I love spring cleaning, any kind of cleaning, really. Whenever I have a bad writing day, or I’m not sure what’s going to happen next in a scene, out come the yellow rubber gloves, Windex, and Clorox.
The thing is, I know exactly what is going to happen if I scrub the kitchen counters and meticulously vacuum and mop the floors. They are going to sparkle and shine, like it says in those 1960s Hoover advertisements. Plus, cleaning is the perfect distraction from writing and re-writing a scene that could end up being absolute trash. And I’ve managed to rationalize it as a perfectly reasonable alternative to actually working. I’m still being “productive.” I’m outlining in my head. I’m thinking through dialogue. I need a break to digest what I’ve written. Lies. All lies. I am procrastinating.
And the thing about cleaning is that everything just ends up getting dirty again. If you like to dust and organize as much as I do, you can find dirt to wipe up anywhere — at any time, like on a Saturday afternoon when I should be writing, finishing my thesis, and catching up on Publisher’s Marketplace. Or at 3:00 a.m., when I should be sleeping. In fact, cleaning has become the very bad habit I have to give up, because my shirts don’t need to be folded or color-coordinated again. But as I edit the final scenes of my manuscript and get started on the next one, I can’t seem to stop myself from rearranging everything around me.
The problem is I’m cleaning the wrong thing, and I know it, even as I take the Scrubbing Bubbles out from under the kitchen sink.
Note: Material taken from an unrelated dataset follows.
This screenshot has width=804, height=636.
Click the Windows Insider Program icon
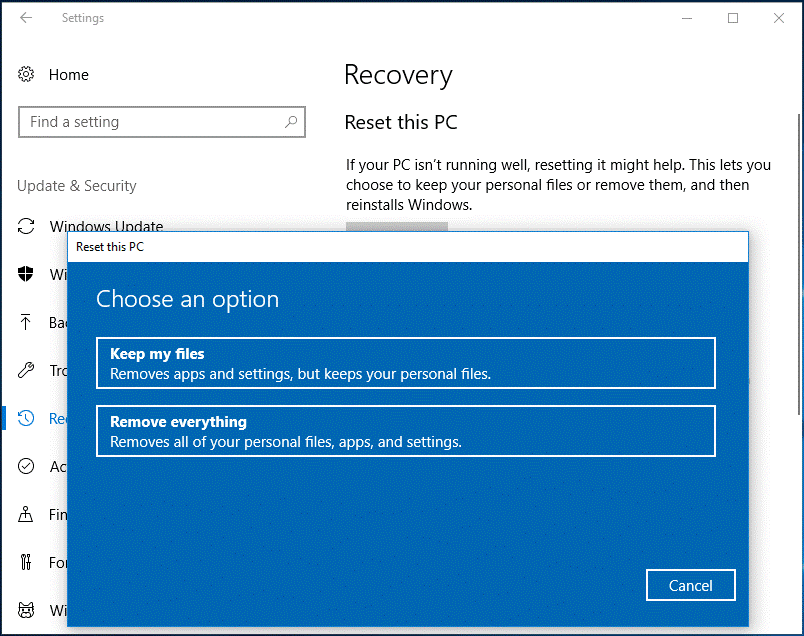tap(26, 610)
What I need to do is de-clutter my life. I have to clear out space in my mind and make more room to think about my books. So this morning, I woke up early and worked out, for the first time in longer than I’m willing to admit, even to myself. I had time alone, away from my Swifer Wet Jet, to think and brainstorm and not worry about anything except my characters. I got to go somewhere else, a land I invented where there is no such thing as dust.